● Reading passage:
********
Call for NHS to ban painful and dubious IVF ‘scratch’
THOUSANDS of women are being charged for invasive IVF “scratch” procedures that fail to improve pregnancy chances, experts have warned.
A major international study concluded that endometrial scratch, one of the most popular “add-on” fertility treatments, should be abandoned to prevent unnecessary pain. The procedure involves lacerating a section of the uterus lining prior to IVF in a bid to make implanted embryos more secure. The £350 treatment is routinely offered by private clinics, including to patients referred by the NHS, and can cause discomfort and bleeding.
Now a study of 1,300 women in five countries, including Britain, has established that success rates are virtually identical in women who opt for endometrial scratch and those who do not.
Fertility experts said last night that the scratch was one of a number of dubious add-ons marketed to “vulnerable” would-be parents. They called for a ban on private clinics offering it to women who are referred for IVF by the NHS. Researchers at the University of Auckland performed the trial at 13 fertility centres across New Zealand, the UK, Belgium, Sweden and Australia. The clinical pregnancy rate in the endometrial scratch group was 31.4 per cent, compared with 31.2 per cent in the control group, while live birth rates were 26.1 per cent in both groups.
Previous smaller trials had indicated an advantage to the treatment, particularly for women who had multiple failed rounds of IVF.
At the European Society of Human Reproduction and Embryology annual meeting in Barcelona, Dr Sarah Lensen, who led the research, said: “Our results contradict those of many studies published previously. I think clinics should now reconsider offering endometrial scratch as an adjuvant treatment.”
********
● Records shown:
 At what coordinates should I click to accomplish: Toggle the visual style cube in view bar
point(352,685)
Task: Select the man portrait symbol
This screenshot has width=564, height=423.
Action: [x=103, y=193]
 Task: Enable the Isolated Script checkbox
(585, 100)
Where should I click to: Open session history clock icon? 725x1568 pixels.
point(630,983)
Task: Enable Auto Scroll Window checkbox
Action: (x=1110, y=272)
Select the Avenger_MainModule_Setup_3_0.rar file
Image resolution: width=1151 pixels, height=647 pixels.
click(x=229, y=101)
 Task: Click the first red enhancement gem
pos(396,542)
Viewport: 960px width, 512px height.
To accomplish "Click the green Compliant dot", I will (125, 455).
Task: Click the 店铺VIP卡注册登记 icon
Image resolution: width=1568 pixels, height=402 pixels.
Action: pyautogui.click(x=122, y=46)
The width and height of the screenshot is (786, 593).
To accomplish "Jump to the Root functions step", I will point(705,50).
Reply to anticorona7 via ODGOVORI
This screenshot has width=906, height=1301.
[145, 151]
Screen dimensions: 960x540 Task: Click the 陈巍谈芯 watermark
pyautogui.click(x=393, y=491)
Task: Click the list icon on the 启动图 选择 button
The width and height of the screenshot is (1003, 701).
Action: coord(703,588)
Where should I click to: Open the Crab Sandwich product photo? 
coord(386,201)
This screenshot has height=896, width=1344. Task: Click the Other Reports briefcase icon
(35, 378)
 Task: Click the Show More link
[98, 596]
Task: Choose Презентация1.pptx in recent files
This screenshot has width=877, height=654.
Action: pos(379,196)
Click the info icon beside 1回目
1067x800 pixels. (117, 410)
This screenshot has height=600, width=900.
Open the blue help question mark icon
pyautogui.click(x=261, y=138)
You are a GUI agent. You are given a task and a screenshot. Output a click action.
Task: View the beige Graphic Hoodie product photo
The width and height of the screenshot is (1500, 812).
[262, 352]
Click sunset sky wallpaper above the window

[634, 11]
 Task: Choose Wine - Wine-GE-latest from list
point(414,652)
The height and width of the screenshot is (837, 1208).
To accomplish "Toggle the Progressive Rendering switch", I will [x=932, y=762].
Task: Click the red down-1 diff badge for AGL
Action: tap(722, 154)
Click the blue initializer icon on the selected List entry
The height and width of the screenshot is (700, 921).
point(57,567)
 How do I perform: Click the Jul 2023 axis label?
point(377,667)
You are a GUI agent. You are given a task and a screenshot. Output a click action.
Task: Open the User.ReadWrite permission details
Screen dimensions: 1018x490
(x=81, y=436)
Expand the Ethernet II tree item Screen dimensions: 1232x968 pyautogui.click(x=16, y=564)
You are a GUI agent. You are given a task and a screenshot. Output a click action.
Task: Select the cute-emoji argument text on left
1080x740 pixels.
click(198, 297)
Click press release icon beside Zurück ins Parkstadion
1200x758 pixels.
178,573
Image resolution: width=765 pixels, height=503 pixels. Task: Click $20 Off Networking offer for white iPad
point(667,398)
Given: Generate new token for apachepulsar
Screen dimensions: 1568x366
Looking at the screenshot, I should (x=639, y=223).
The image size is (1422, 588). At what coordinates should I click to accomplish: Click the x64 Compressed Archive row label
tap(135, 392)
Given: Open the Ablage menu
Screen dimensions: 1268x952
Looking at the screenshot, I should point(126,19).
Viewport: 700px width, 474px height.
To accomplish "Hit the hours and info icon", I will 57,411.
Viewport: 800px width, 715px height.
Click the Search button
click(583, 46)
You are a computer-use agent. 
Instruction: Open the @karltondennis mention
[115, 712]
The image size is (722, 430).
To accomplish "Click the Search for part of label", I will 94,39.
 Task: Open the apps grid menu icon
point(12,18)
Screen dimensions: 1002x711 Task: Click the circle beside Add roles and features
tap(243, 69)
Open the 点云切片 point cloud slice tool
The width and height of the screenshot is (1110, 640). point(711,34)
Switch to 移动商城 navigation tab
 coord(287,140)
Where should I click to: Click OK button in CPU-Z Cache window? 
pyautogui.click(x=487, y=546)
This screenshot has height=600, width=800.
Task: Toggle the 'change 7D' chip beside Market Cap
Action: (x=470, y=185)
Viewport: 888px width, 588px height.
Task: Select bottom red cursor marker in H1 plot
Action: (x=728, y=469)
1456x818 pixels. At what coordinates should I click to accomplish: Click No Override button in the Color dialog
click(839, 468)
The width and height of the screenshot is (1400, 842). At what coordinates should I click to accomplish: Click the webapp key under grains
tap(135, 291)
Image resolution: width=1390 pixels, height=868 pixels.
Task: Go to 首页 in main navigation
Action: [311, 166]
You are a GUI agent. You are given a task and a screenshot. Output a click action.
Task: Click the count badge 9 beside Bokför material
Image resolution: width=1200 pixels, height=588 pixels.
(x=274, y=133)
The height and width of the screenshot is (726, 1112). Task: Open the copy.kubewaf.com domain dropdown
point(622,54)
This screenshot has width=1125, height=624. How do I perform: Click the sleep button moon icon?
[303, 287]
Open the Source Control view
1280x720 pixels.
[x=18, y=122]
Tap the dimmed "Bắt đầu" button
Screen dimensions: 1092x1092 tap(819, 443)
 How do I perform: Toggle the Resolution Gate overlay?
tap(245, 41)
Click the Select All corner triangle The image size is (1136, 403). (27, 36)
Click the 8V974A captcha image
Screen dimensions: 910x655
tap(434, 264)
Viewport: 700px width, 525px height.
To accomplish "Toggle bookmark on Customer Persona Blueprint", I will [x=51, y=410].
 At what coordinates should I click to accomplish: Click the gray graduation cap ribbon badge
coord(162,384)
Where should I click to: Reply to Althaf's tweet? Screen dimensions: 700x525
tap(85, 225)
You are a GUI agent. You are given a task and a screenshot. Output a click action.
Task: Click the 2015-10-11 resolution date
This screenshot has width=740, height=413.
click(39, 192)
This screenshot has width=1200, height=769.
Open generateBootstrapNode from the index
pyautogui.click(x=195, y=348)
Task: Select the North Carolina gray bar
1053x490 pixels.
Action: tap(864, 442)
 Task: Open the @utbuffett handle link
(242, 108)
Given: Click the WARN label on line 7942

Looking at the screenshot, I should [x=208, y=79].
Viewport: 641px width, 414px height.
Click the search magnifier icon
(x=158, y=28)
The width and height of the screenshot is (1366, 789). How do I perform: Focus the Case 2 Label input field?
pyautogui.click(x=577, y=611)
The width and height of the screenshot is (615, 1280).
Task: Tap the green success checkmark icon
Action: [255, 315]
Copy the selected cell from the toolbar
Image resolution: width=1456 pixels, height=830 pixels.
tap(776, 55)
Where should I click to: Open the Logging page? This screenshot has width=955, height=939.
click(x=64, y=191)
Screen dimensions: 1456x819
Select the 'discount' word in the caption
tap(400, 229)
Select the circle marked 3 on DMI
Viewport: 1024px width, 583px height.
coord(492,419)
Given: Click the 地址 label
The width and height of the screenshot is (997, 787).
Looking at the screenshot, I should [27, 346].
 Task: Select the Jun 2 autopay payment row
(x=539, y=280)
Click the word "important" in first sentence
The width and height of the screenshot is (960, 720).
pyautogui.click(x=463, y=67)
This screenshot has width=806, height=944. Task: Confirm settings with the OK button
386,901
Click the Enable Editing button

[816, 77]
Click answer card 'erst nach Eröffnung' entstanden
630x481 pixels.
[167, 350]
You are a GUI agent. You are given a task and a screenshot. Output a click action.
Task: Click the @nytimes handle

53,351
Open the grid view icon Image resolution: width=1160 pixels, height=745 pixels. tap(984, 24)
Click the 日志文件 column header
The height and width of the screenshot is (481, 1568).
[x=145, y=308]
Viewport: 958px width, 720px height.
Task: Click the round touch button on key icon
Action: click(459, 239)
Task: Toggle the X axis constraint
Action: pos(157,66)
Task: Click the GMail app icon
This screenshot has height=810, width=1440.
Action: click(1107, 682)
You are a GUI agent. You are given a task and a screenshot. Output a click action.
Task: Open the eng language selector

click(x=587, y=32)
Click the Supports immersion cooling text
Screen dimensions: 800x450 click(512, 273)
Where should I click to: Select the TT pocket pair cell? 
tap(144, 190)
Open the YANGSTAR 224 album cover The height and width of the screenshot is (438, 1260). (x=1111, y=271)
********
● What you are asked to do:
In the article on the IVF scratch procedure, what live birth rate did the trial record for the endometrial scratch group and the control group?

● Answer for this exercise:
The live birth rate was 26.1 percent in both groups.